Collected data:
________
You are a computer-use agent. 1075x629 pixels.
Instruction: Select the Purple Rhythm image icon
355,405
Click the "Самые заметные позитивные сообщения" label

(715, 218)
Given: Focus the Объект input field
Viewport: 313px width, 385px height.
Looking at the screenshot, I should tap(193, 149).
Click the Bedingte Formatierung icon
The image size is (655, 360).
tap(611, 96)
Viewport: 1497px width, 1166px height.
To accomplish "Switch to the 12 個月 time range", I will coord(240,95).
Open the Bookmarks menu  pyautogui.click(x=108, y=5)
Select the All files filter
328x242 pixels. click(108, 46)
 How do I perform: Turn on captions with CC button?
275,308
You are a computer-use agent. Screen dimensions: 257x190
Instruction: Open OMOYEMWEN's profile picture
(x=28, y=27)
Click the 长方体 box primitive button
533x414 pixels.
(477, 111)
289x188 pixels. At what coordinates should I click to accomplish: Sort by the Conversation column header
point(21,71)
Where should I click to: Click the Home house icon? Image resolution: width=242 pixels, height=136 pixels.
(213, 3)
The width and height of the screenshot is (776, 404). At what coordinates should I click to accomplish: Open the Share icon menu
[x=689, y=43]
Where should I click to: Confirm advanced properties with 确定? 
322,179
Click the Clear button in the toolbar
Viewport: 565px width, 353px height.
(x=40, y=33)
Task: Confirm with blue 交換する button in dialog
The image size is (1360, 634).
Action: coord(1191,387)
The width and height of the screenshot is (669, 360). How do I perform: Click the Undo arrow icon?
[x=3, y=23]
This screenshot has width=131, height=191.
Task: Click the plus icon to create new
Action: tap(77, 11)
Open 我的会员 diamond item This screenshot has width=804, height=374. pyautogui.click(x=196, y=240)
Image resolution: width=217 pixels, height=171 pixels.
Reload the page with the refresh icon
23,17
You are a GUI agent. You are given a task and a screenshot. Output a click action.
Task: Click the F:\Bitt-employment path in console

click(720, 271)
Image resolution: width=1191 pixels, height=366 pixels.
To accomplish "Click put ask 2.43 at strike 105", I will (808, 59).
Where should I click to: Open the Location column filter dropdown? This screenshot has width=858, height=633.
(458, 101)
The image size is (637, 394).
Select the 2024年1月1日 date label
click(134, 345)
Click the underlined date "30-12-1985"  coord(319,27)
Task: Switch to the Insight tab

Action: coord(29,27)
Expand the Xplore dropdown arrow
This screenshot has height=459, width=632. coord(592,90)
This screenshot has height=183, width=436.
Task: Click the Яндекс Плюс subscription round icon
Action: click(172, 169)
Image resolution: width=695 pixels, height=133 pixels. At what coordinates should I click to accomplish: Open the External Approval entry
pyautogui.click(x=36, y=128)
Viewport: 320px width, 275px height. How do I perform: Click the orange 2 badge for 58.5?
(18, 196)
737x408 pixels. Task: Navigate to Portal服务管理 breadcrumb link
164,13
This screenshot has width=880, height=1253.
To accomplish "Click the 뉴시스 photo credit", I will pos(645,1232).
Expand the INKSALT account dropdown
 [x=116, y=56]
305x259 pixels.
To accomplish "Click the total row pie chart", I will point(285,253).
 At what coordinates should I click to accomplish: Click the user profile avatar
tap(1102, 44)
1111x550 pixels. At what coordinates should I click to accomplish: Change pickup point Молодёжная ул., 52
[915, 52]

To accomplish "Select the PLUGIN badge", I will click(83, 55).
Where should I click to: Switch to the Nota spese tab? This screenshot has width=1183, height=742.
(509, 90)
________
[TASK DETAILS]: Every entry is to be transcribed exactly as it stands.

[ANSWER SECTION]:
You are a computer-use agent. 1075x629 pixels.
Instruction: Select the Purple Rhythm image icon
355,405
Click the "Самые заметные позитивные сообщения" label

(715, 218)
Given: Focus the Объект input field
Viewport: 313px width, 385px height.
Looking at the screenshot, I should tap(193, 149).
Click the Bedingte Formatierung icon
The image size is (655, 360).
tap(611, 96)
Viewport: 1497px width, 1166px height.
To accomplish "Switch to the 12 個月 time range", I will coord(240,95).
Open the Bookmarks menu  pyautogui.click(x=108, y=5)
Select the All files filter
328x242 pixels. click(108, 46)
 How do I perform: Turn on captions with CC button?
275,308
You are a computer-use agent. Screen dimensions: 257x190
Instruction: Open OMOYEMWEN's profile picture
(x=28, y=27)
Click the 长方体 box primitive button
533x414 pixels.
(477, 111)
289x188 pixels. At what coordinates should I click to accomplish: Sort by the Conversation column header
point(21,71)
Where should I click to: Click the Home house icon? Image resolution: width=242 pixels, height=136 pixels.
(213, 3)
The width and height of the screenshot is (776, 404). At what coordinates should I click to accomplish: Open the Share icon menu
[x=689, y=43]
Where should I click to: Confirm advanced properties with 确定? 
322,179
Click the Clear button in the toolbar
Viewport: 565px width, 353px height.
(x=40, y=33)
Task: Confirm with blue 交換する button in dialog
The image size is (1360, 634).
Action: coord(1191,387)
The width and height of the screenshot is (669, 360). How do I perform: Click the Undo arrow icon?
[x=3, y=23]
This screenshot has width=131, height=191.
Task: Click the plus icon to create new
Action: tap(77, 11)
Open 我的会员 diamond item This screenshot has width=804, height=374. pyautogui.click(x=196, y=240)
Image resolution: width=217 pixels, height=171 pixels.
Reload the page with the refresh icon
23,17
You are a GUI agent. You are given a task and a screenshot. Output a click action.
Task: Click the F:\Bitt-employment path in console

click(720, 271)
Image resolution: width=1191 pixels, height=366 pixels.
To accomplish "Click put ask 2.43 at strike 105", I will (808, 59).
Where should I click to: Open the Location column filter dropdown? This screenshot has width=858, height=633.
(458, 101)
The image size is (637, 394).
Select the 2024年1月1日 date label
click(134, 345)
Click the underlined date "30-12-1985"  coord(319,27)
Task: Switch to the Insight tab

Action: coord(29,27)
Expand the Xplore dropdown arrow
This screenshot has height=459, width=632. coord(592,90)
This screenshot has height=183, width=436.
Task: Click the Яндекс Плюс subscription round icon
Action: click(172, 169)
Image resolution: width=695 pixels, height=133 pixels. At what coordinates should I click to accomplish: Open the External Approval entry
pyautogui.click(x=36, y=128)
Viewport: 320px width, 275px height. How do I perform: Click the orange 2 badge for 58.5?
(18, 196)
737x408 pixels. Task: Navigate to Portal服务管理 breadcrumb link
164,13
This screenshot has width=880, height=1253.
To accomplish "Click the 뉴시스 photo credit", I will pos(645,1232).
Expand the INKSALT account dropdown
 [x=116, y=56]
305x259 pixels.
To accomplish "Click the total row pie chart", I will point(285,253).
 At what coordinates should I click to accomplish: Click the user profile avatar
tap(1102, 44)
1111x550 pixels. At what coordinates should I click to accomplish: Change pickup point Молодёжная ул., 52
[915, 52]

To accomplish "Select the PLUGIN badge", I will click(83, 55).
Where should I click to: Switch to the Nota spese tab? This screenshot has width=1183, height=742.
(509, 90)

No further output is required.